Calma antes da tempestade?
#WallStreet rebota entre tambores de guerra e o fantasma do petróleo a 100 dólares
Após uma série negativa de três semanas que levou ao
#SP500 a seus mínimos do ano, os futuros de Wall Street iniciam a semana com um tom inesperadamente otimista. Os investidores tentam sacudir o pessimismo, impulsionando os futuros do
#NASDAQ um 1,18% e os do
#DowJones em quase 350 pontos, em uma tentativa de recuperação técnica diante de um panorama geopolítico explosivo.
Geopolítica em alta: O conflito entre os EUA e o Irã escala após os ataques ordenados pelo presidente Trump contra alvos militares na ilha de Kharg. Embora a infraestrutura petrolífera tenha permanecido intacta, a ameaça de ataques diretos a poços e instalações, se o bloqueio no Estreito de Ormuz continuar, mantém o mercado em suspense.
Petróleo na corda bamba: O petróleo WTI mostrou uma volatilidade extrema, superando os 100 dólares durante a noite para depois recuar 3% para 95,68 dólares. A possível criação de uma coalizão internacional liderada pelos EUA para escoltar petroleiros busca aliviar a asfixia logística na região.

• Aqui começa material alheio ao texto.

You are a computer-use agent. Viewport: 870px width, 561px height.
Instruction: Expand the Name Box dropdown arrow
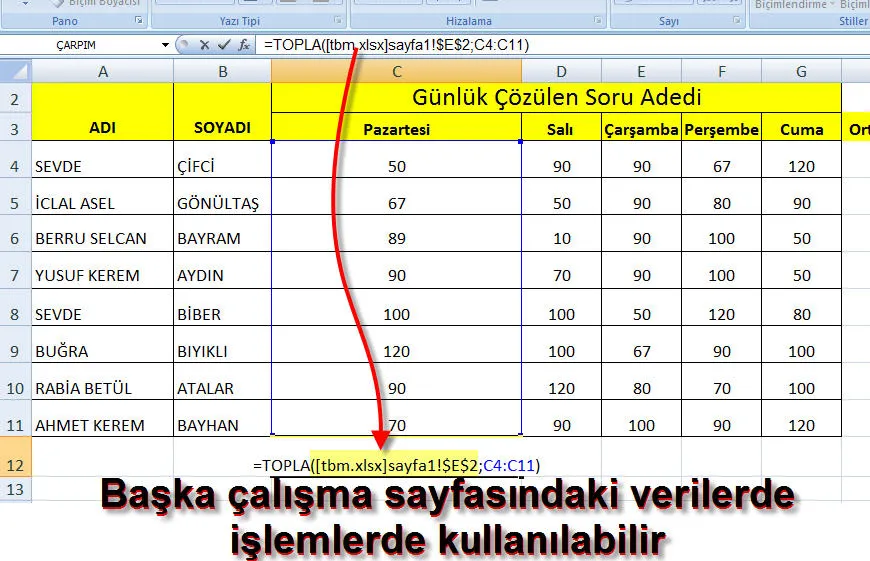165,45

Resiliência sob suspeita: Apesar de o S&P 500 estar a apenas 5% de seus máximos históricos, analistas como Ed Yardeni alertam que o otimismo sobre os lucros de 2026 e 2027 pode estar ignorando as consequências sistêmicas de uma guerra prolongada.
A atenção do mercado agora se divide entre a conferência GTC da Nvidia (o termômetro do setor tecnológico) e a próxima reunião da Reserva Federal, onde, embora não se esperem mudanças nas taxas, o tom sobre a inflação e a guerra será determinante.